Rio de Janerio'nun dördüncü olduğu listede Los Angeles ise onuncu
sırayı almış. O listeye, neden gökdelenler arasına sıkışıp kalmış
yollarına neredeyse kat çıkılacak duruma gelmiş olan New York değil
de; “yayla gibi” tabir edilen geniş caddeleriyle Los Angeles girmiş
bir fikrim yok… Ama zaten konu da bu değil.
Konu, listede Rio De Janeiro'yu görünce, aklıma gelen La Ville
Radieuse adlı kitap ve o kitapta yazanlardan esinlenen mimarların
yaptıkları…
Avrupa'daki aydınlanma sonrası kentleşme süreçleri ilginçtir.
Ütopyacılar diye adlandırılan bir kısım mimarın görüşleri daha da
ilginçtir…
Pozitivizmi mimariye tahvil edenler olarak tanımlayabileceğimiz bu
insanlara göre, modern topluma “tarih tarafından kirletilmemiş”

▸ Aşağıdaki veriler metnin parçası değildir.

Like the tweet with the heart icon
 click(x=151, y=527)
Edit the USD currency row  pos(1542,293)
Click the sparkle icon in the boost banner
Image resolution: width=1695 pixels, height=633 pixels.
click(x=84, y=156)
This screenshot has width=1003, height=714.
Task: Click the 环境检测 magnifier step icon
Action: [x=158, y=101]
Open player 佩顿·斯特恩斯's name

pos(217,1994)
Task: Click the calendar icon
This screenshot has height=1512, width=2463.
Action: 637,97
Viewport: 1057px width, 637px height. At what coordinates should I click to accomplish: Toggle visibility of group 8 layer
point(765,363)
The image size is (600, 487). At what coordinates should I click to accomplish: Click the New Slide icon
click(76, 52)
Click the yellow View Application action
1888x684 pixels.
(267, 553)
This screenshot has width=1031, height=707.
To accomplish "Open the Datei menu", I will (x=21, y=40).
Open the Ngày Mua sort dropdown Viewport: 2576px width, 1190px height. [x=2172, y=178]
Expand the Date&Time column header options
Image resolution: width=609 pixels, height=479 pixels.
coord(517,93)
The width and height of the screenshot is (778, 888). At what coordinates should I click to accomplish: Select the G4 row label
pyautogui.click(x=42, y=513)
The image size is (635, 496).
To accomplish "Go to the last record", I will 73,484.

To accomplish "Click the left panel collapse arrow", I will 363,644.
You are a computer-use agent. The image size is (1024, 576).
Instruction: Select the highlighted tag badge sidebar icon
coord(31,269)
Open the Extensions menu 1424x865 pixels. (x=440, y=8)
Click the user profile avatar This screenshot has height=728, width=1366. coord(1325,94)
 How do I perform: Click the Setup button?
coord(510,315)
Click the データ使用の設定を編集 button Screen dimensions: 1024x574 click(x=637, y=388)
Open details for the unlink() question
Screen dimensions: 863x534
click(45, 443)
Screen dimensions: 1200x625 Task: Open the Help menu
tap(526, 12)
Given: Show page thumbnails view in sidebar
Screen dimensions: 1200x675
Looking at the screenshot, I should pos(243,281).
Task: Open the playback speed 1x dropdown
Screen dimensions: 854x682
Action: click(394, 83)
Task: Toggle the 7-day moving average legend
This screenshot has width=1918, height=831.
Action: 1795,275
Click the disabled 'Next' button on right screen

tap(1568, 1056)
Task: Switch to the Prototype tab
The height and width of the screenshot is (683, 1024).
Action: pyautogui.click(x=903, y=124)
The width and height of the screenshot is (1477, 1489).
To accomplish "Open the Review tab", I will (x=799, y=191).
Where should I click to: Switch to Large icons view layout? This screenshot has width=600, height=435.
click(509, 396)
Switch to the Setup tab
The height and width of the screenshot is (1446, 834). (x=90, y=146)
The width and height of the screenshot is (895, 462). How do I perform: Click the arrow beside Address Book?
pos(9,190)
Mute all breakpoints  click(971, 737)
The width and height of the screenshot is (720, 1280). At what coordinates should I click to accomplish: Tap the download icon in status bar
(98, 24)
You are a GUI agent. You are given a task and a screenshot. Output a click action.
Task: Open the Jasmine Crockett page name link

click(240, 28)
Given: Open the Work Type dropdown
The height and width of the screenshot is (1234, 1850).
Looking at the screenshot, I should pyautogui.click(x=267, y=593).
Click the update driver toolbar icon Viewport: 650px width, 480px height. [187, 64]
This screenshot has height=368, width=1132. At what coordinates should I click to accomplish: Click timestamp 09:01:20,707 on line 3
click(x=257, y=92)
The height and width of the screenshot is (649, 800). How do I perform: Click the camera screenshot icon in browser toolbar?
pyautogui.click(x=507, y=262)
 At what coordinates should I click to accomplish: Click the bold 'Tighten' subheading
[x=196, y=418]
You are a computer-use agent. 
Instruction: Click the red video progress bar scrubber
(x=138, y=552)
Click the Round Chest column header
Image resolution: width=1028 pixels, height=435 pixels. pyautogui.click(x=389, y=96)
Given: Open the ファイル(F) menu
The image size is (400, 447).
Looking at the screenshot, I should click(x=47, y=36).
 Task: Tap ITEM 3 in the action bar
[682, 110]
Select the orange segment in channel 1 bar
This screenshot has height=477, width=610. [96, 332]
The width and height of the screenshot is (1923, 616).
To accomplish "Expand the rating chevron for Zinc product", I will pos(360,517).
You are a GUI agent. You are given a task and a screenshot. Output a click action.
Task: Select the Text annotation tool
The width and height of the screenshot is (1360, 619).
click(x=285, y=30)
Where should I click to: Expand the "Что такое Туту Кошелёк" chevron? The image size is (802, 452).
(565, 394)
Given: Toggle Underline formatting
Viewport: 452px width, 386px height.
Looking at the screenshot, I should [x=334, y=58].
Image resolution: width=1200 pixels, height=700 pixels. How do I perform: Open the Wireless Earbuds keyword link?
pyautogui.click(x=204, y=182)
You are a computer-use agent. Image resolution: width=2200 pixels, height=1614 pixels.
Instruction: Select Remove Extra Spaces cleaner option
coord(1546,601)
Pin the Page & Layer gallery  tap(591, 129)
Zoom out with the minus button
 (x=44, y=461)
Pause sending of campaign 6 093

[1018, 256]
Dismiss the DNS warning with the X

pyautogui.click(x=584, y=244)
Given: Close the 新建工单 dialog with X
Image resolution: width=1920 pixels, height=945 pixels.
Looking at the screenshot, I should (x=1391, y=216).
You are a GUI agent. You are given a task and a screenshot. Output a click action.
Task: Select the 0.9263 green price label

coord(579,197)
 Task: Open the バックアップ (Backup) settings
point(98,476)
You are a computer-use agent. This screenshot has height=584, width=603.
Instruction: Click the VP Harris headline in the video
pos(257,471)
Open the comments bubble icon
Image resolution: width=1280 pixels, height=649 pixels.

mekanlar gerekiyordu. Devrimci Fransa'nın gelecekteki başkenti
Paris yerine sıfırdan inşa edilecek ve adına “özgürlük” denecek
şehir olmalıydı. Bu şehir, kesin, ayrıntılı ve kapsamlı şekilde
önceden planlanmalıydı. Yeni başkent, evrenselliğiyle zamanın ve
mekanın otoritesine kafa tutmalıydı. Tabii ki Fransa'da hiçbir
zaman böyle bir şehir inşa edilmedi; ama Brezilya'da Rio De
Janeiro'nun yerine yeni bir başkent inşa edilerek, bu uçuk fikir
denendi…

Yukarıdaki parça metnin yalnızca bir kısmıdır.